Historicamente os movimentos sociais sempre foram um fator de pressão para fazer avançar a democracia. No Brasil, eles tiveram peso preponderante em importantes conquistas sociais recentes: no estabelecimento das eleições diretas, na elaboração da Constituição de 88 e no impeachment do presidente Collor, para citar apenas três. A partir do governo Lula, os movimentos sociais passam a viver uma nova fase, com a própria Presidência da República sendo exercida por um de seus mais diletos representantes.
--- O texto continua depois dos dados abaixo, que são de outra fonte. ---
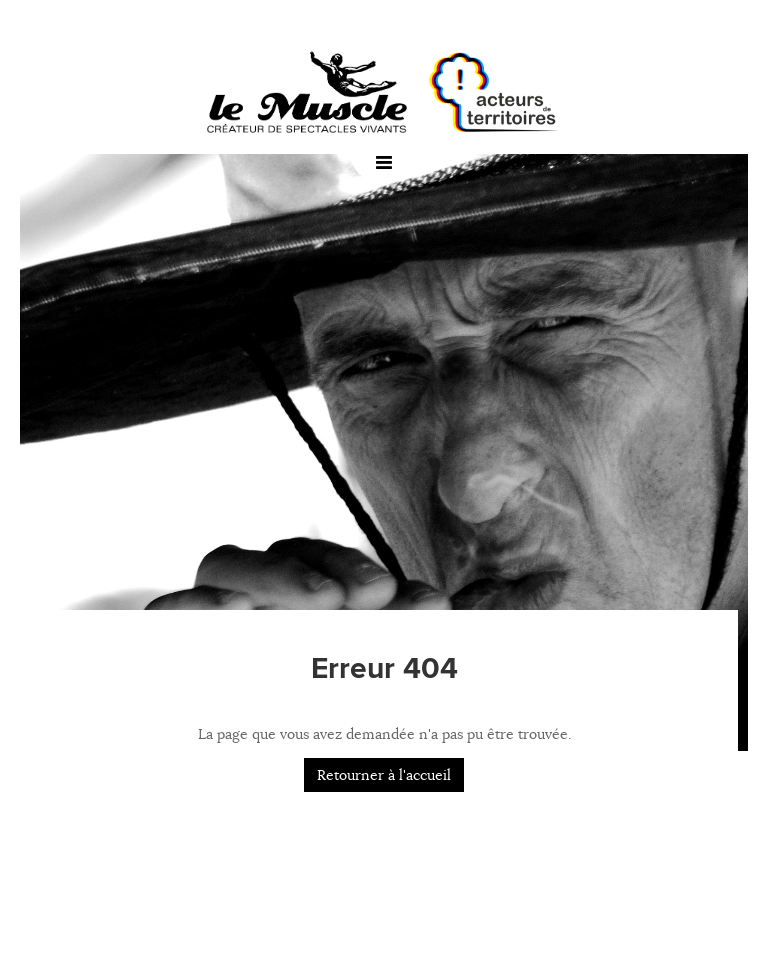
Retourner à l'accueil (384, 775)
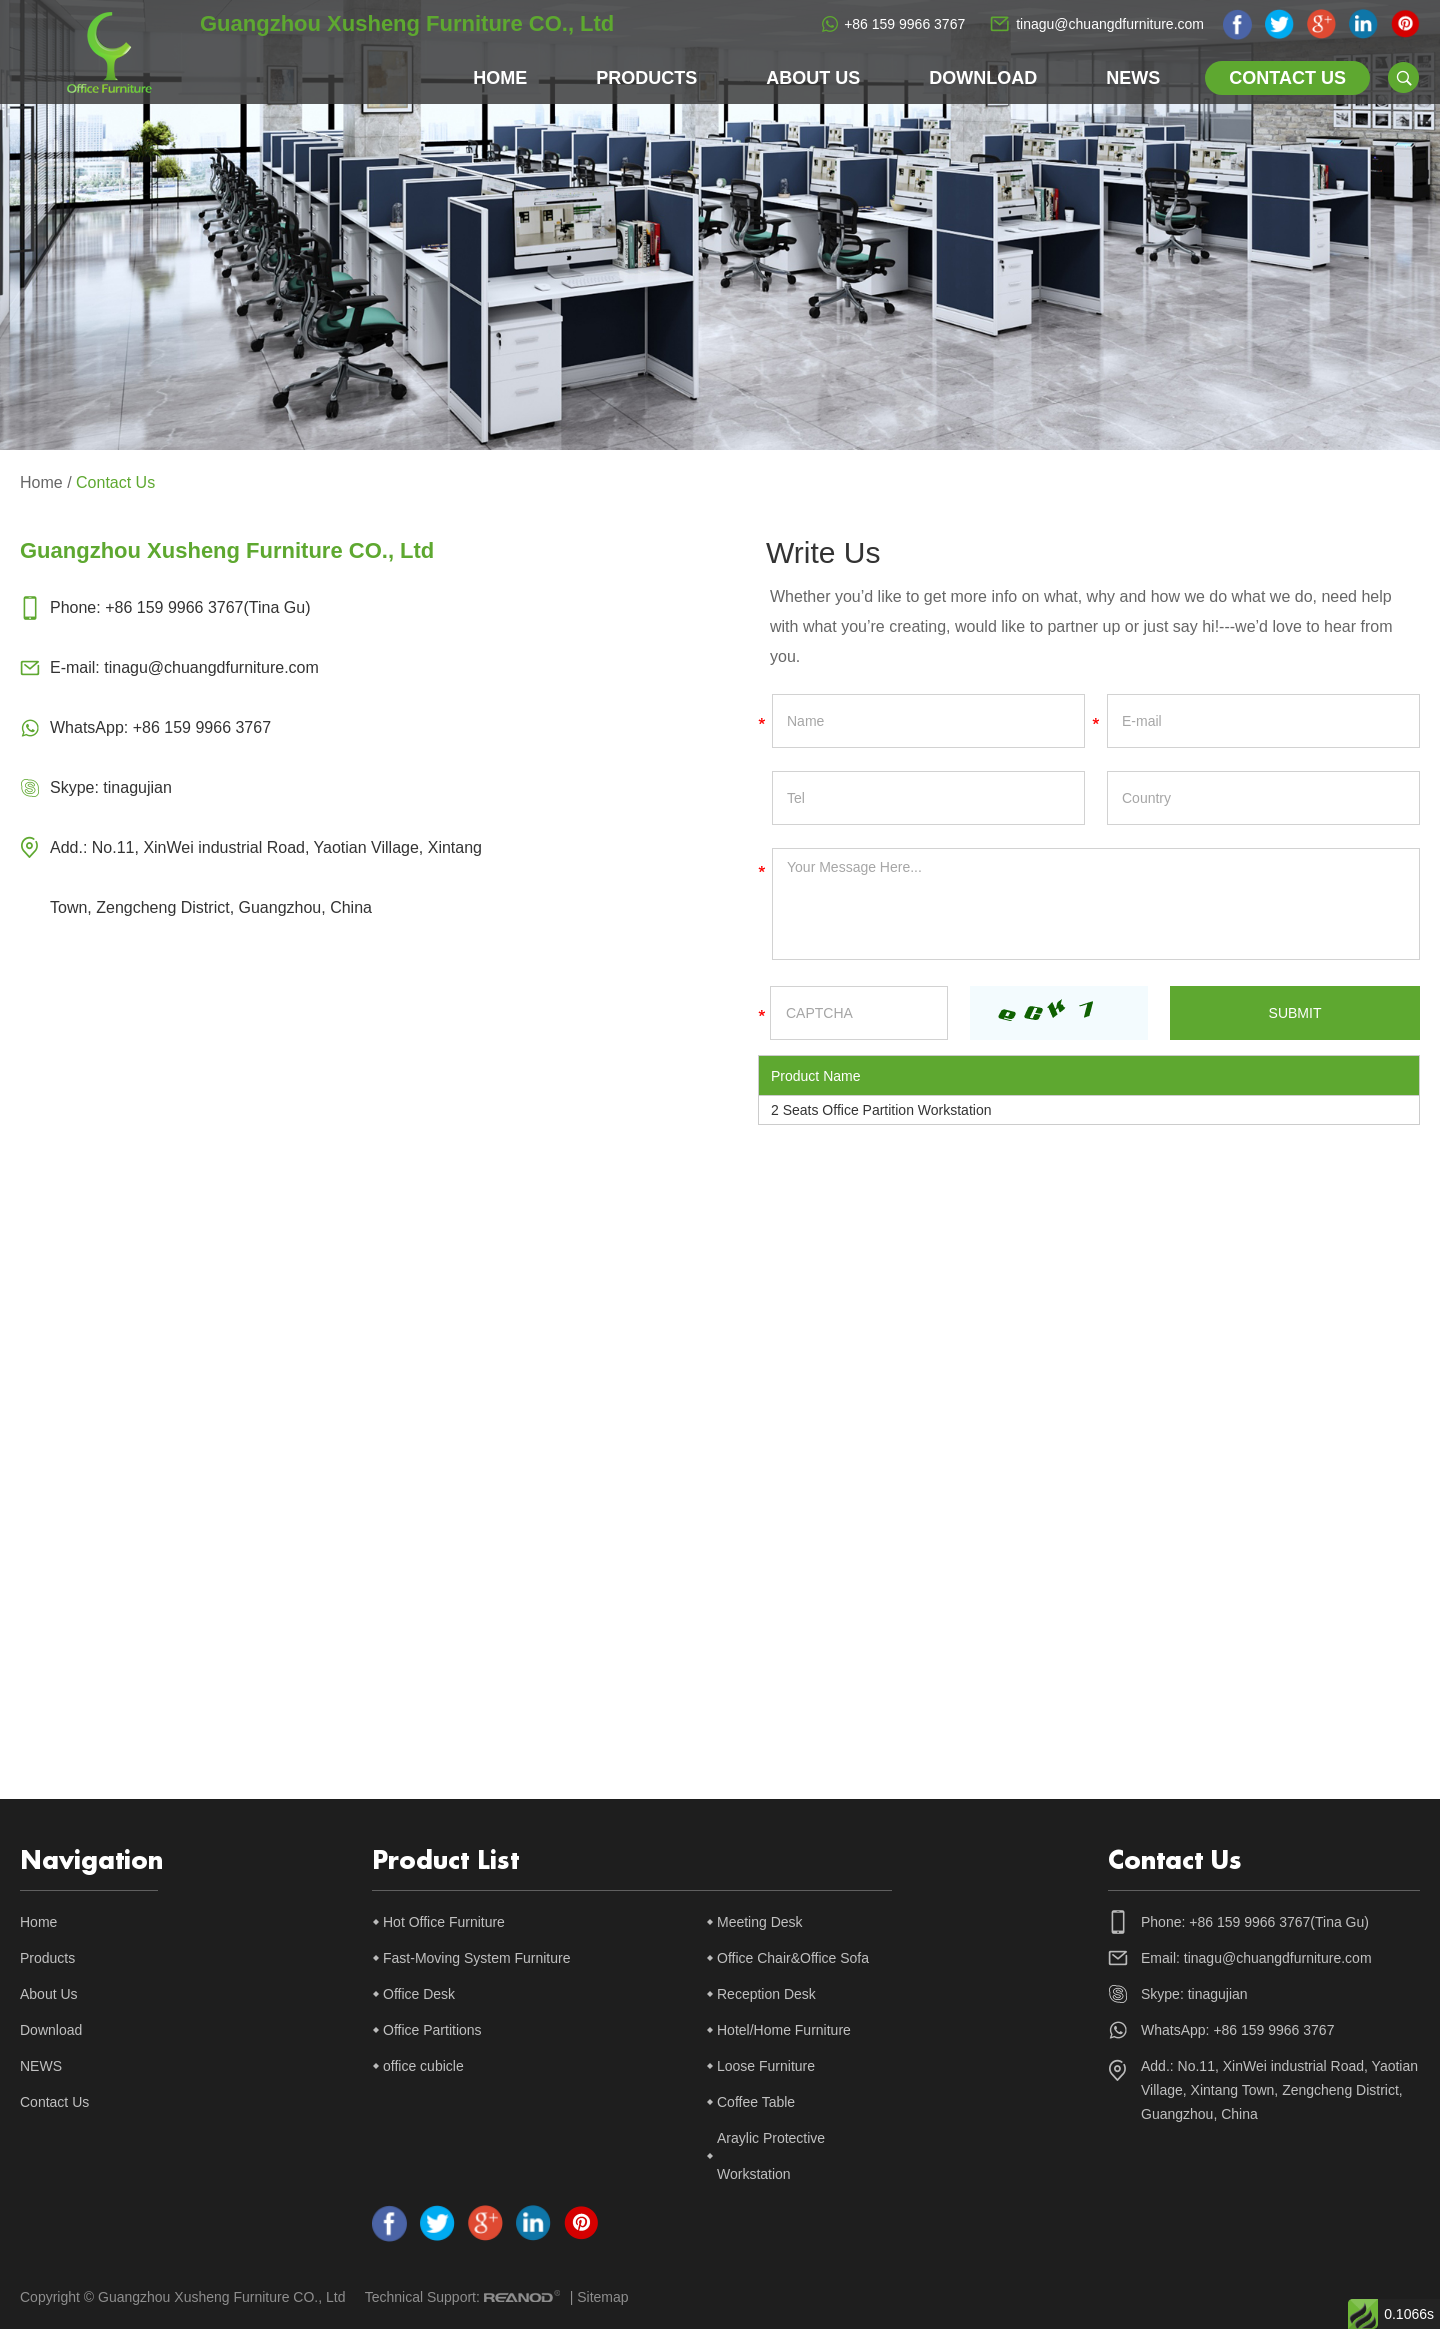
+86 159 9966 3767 (904, 24)
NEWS (1133, 78)
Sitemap (602, 2297)
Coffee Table (756, 2102)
O que isso significou para os movimentos sociais: cooptação pelo poder ou oportunidade para se aprofundar as conquistas democráticas? Essas e outras questões vão estar em discussão na mesa Os movimentos sociais e o desenvolvimento brasileiro durante o I Congresso Internacional do Centro Celso Furtado. Coordenada pela historiadora Dulce Pandolfi, da Fundação Getúlio Vargas, a mesa já tem confirmadas as presenças de três importantes lideranças sociais brasileiras: João Pedro Stédile, Itamar Silva e Betânia Ávila.
“Essa é uma mesa um pouco diferente das demais na medida em que seus participantes são pessoas inseridas nas lutas sociais do dia a dia, no Brasil, com ou sem participação na vida acadêmica, mas todas igualmente importantes como lideranças sociais de diferentes segmentos”, destacou Dulce Pandolfi.
João Pedro Stédile é economista, fundador e membro da direção nacional do Movimento dos Trabalhadores Rurais sem Terra, o MST, um marco no Brasil a partir dos anos 90. Para a coordenadora da mesa, apesar de estar enfrentando hoje algumas dificuldades, o MST é uma referência para o movimento social brasileiro.
Itamar Silva é fundador do grupo Eco, do Morro Santa Marta, diretor do Ibase e uma das lideranças mais importantes do Rio à frente do movimento das favelas pelo direito à cidade. “Ele vai falar de sua percepção da cidade, como ela incorpora a população mais pobre, sobretudo neste momento que o Rio está vivendo de se preparar para sediar os grandes eventos internacionais como a Copa do Mundo e as Olimpíadas”, disse Dulce.
A terceira participante da mesa é a socióloga pernambucana Betânia Ávila, estudiosa do feminismo e dirigente da Organização Não-Governamental SOS Corpo, uma referência no nordeste. Betânia tem pesquisas com empregadas domésticas, trabalhadoras rurais e na mesa do I Congresso do Centro Celso Furtado vai contar um pouco dessa experiência de associar o trabalho acadêmico com o movimento social e a direção de uma ONG. “Ela vai trazer também a contribuição para o debate dessa fronteira, a questão da institucionalização dos movimentos e da autonomia de uma entidade, os pontos de aproximação e distanciamento entre eles”, explicou Dulce Pandolfi, ela mesma uma estudiosa dos movimentos sociais.
De acordo com a pesquisadora da FGV, esse é um conceito histórico. “Os primeiros movimentos sociais surgem na Europa por iniciativa dos trabalhadores, para fazer frente à revolução industrial. São movimentos com uma visão socialista e revolucionária do mundo, que mais tarde passaram por transformações e hoje estão presentes em diversos setores da vida social, como os movimentos culturais, ambientais, de gênero, de etnias, pela paz, etc. Eles foram se diferenciando tanto do ponto de vista de sua estrutura quanto de seus objetivos políticos, se radicalizando mais em alguns momentos e menos em outros. Essa é uma discussão importante para entendermos as transformações por que passam os movimentos sociais, transformações que não significam necessariamente um recuo, mas uma adaptação aos novos tempos”, disse Dulce.
Nesse sentido, explicou, eles têm um papel fundamental para a questão do desenvolvimento. “Não existe democracia sem cidadania, nem cidadania sem participação. E participação é quase sinônimo de movimento social. Por isso, os movimentos sociais são cruciais para fazer avançar a cidadania, a democracia e o desenvolvimento”.